/---
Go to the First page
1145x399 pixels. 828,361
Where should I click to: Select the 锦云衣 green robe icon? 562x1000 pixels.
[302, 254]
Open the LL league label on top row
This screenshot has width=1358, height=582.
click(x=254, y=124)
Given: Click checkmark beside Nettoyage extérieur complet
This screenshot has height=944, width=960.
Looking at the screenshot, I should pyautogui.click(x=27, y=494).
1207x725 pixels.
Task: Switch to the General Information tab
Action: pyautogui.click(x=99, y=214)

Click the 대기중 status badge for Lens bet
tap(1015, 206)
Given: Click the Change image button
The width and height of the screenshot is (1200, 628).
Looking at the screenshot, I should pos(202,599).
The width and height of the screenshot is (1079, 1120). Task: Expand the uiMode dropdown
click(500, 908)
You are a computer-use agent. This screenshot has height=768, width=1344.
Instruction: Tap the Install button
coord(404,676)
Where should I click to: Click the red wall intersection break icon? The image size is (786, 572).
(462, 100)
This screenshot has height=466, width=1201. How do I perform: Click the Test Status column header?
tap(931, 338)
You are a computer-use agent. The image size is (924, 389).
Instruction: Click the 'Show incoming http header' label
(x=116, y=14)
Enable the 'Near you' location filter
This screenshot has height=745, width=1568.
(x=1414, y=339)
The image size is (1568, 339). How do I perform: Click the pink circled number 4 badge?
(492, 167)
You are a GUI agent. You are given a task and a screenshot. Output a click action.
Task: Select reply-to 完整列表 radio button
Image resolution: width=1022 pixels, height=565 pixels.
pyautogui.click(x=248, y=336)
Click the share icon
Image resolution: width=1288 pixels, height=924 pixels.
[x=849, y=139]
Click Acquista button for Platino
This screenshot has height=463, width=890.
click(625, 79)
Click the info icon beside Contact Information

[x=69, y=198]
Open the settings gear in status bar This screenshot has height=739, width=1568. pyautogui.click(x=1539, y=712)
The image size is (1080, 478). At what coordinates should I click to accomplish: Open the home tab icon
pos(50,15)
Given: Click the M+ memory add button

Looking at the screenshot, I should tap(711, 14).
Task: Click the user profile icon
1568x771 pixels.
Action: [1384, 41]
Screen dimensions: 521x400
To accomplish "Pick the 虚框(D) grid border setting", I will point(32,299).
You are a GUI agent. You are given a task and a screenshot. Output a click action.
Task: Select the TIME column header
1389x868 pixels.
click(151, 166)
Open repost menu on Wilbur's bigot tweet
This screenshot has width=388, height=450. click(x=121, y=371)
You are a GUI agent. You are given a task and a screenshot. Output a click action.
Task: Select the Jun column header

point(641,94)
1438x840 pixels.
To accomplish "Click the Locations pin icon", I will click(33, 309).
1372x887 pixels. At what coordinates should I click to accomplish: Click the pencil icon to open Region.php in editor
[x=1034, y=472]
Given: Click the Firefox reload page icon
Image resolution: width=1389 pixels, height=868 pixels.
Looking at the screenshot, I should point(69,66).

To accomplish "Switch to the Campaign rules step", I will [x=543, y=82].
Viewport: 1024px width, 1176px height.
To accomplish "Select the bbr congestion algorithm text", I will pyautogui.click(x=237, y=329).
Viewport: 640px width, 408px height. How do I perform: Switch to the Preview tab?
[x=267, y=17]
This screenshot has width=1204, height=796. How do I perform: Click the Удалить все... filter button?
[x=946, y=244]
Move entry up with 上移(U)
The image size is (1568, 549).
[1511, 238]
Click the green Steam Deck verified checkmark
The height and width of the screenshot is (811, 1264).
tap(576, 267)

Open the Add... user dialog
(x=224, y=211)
\---
→ **TASK DESCRIPTION**: The answer should be the first line of the material and every line after it through the line containing "Given: Click the Change image button", exactly as written, and nothing else.

→ **OUTPUT FOR THIS EXERCISE**:
Go to the First page
1145x399 pixels. 828,361
Where should I click to: Select the 锦云衣 green robe icon? 562x1000 pixels.
[302, 254]
Open the LL league label on top row
This screenshot has width=1358, height=582.
click(x=254, y=124)
Given: Click checkmark beside Nettoyage extérieur complet
This screenshot has height=944, width=960.
Looking at the screenshot, I should pyautogui.click(x=27, y=494).
1207x725 pixels.
Task: Switch to the General Information tab
Action: pyautogui.click(x=99, y=214)

Click the 대기중 status badge for Lens bet
tap(1015, 206)
Given: Click the Change image button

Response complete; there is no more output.